We spent the weekend in jail because we asked you to reject the Keystone XL Pipeline. To reject tar sands oil, the extraction of which is destroying indigenous people’s lands and lives and decimating boreal forest lands. The oil which if extracted and burned will mean, in the words of NASA climate scientist James Hansen, “game over for the climate.” That’s game over for my children, for your children, for everyone’s children.
I was in a holding cell with 12 other women who participated in the action. Most were not perennial activists. Many had never participated in such an action before. These women, from ages 20 to 70, were retired schoolteachers, grandmothers, college students, working women supporting themselves or families.

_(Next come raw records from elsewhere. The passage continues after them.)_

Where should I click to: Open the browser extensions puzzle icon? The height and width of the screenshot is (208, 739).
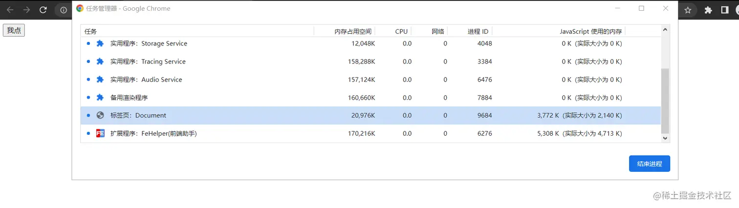(708, 10)
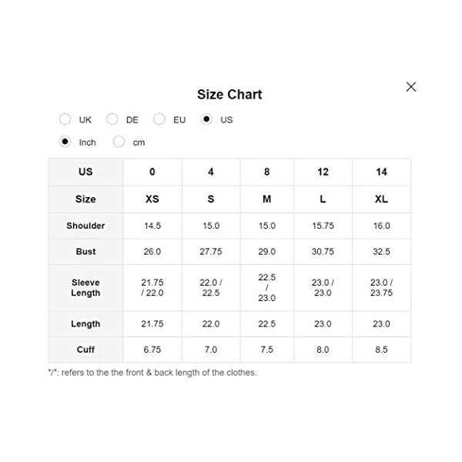Click the cuff value 8.5 cell
Viewport: 462px width, 462px height.
(381, 350)
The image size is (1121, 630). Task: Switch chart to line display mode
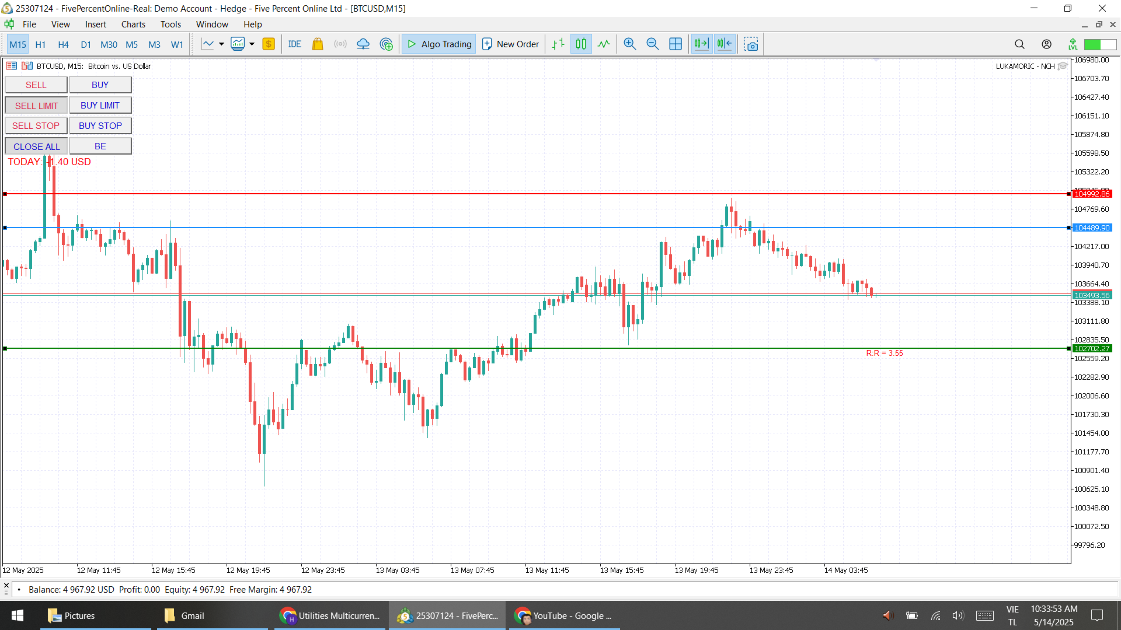click(x=604, y=44)
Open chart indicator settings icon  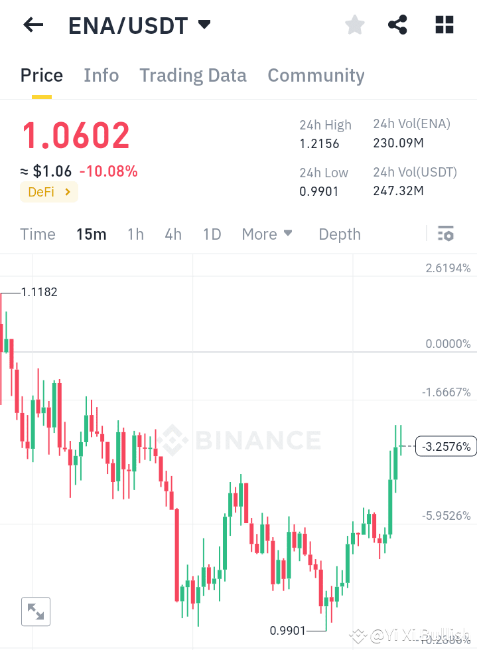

Each had decided that this is the issue of issues, because we are talking about the viability of human life on the planet we are irreversibly harming. They decided to join with the other voices, trying to make you listen and to give you courage to take this step, to take this stand against the fossil fuel industry—the moneyed interests that regularly demand you yield to them.
We were in a holding cell for the majority of the time. A freezing cement cellblock with no windows and one solid metal door, no way to see out. No blankets. Nowhere to lie down. An open toilet in the corner. Glaring fluorescent lights that never dimmed. We were kept without food or water for 18 hours, then given a cold cheese sandwich and water.
I want you to know I thought about you a lot during those long hours. I wondered about the power you have or maybe don’t have. Maybe it has just gotten impossible for any politician to stand up to the brutal, greedy bullying of the fossil fuel companies. Or maybe you don’t want to.
I wondered how I could be in a jail cell with women who were guilty of nothing but trying to get their President to listen to reason. Women who stood peacefully with a whole group of citizens who said we want clean energy and an end to oppression by a fossil-fuel industry that wants the world to believe we have no choices but the choices they want to give us.